However, McNamee maintains that too many CEOs focus on the scoreboard and that is where they stumble.  Instead he believes his success was the result of a continuous cycle of company “reinvention”, combined with a focus on recruiting the best staff and advisors.  He also said that CSL’s technical complexity worked in his favour.  While many armchair experts could claim they could run Qantas or Fairfax brilliantly, few would say the same about CSL.  McNamee’s leadership was free of the “second-guessing” that occurs so frequently with large listed companies.

Another CEO who I have heard speak, Rob Murray, chief executive of Lion Nathan National Foods, said the most important role of the CEO was to improve the culture of the organisation via both his attitude (CEO being the leader of leaders) and by his actions.

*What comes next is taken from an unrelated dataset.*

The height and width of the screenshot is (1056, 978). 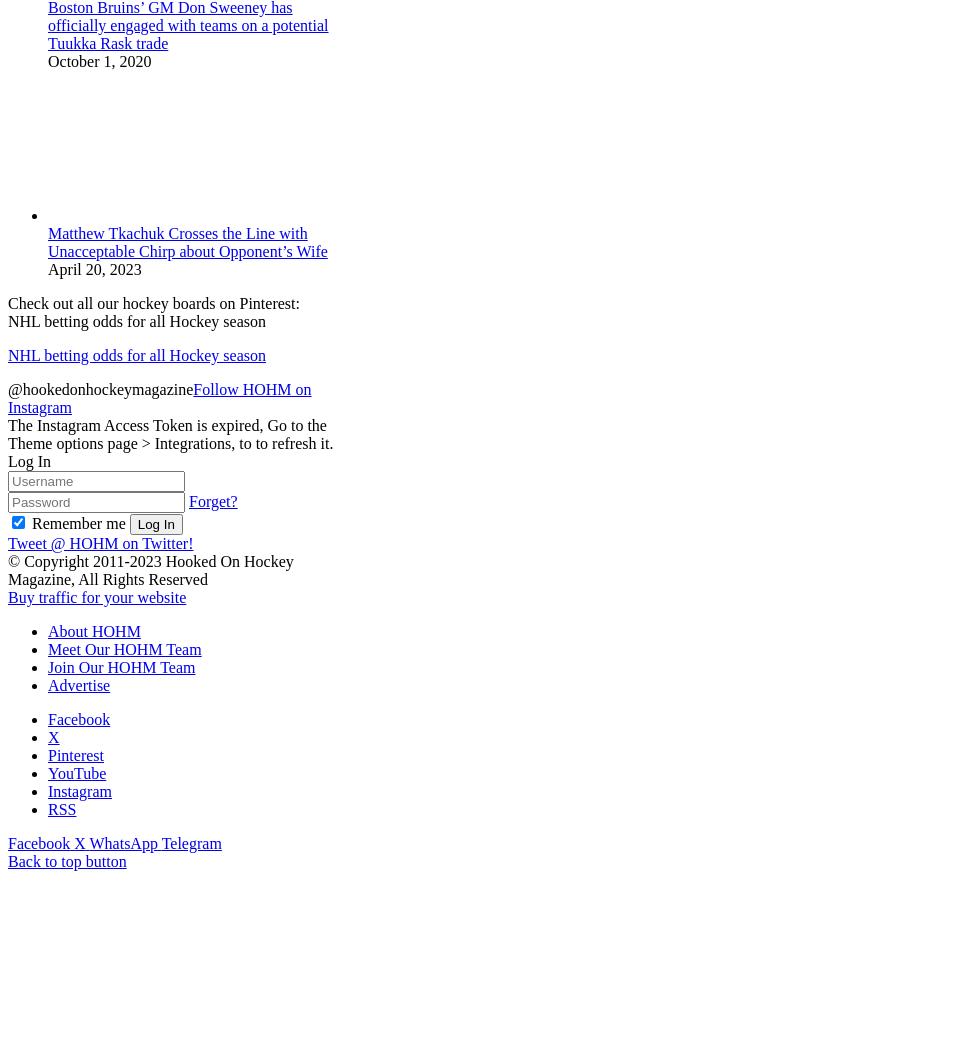 What do you see at coordinates (124, 647) in the screenshot?
I see `'Meet Our HOHM Team'` at bounding box center [124, 647].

I tend to side with Murray, but I would add one caveat.  Yes, the CEO defines the culture and sets the rules, but the CEO is also the one person that can break them.

What happens in any organisation is the unforseen circumstance where the rules need to be broken.  You cannot have just anyone in the organisation breaking the rules because the result would be corporate anarchy.  But you need to have one person anointed as the rule-breaker, and that must be the CEO.

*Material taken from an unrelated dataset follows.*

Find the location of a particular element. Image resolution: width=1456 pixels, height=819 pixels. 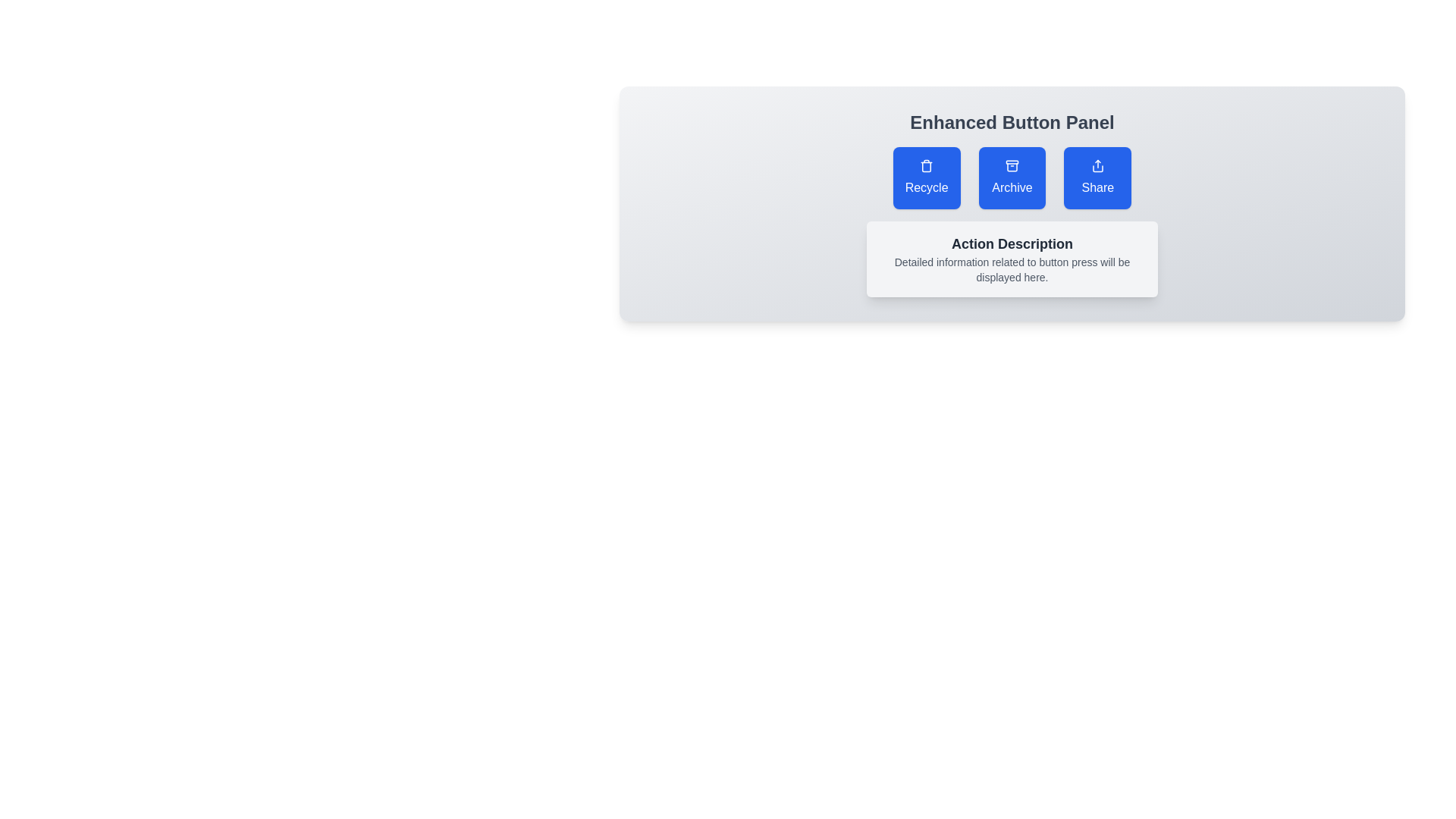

My favourite example of this process in action in is the executive pardon for the crime of murder –the forgiveness of a crime and cancellation of the penalty for it – a power that is typically held by the highest political leader of a country. Each case needs to be judged on its merits. However, for the process to work you can only have one person with the right to commute a sentence. And that is the process that most successful governments have chosen.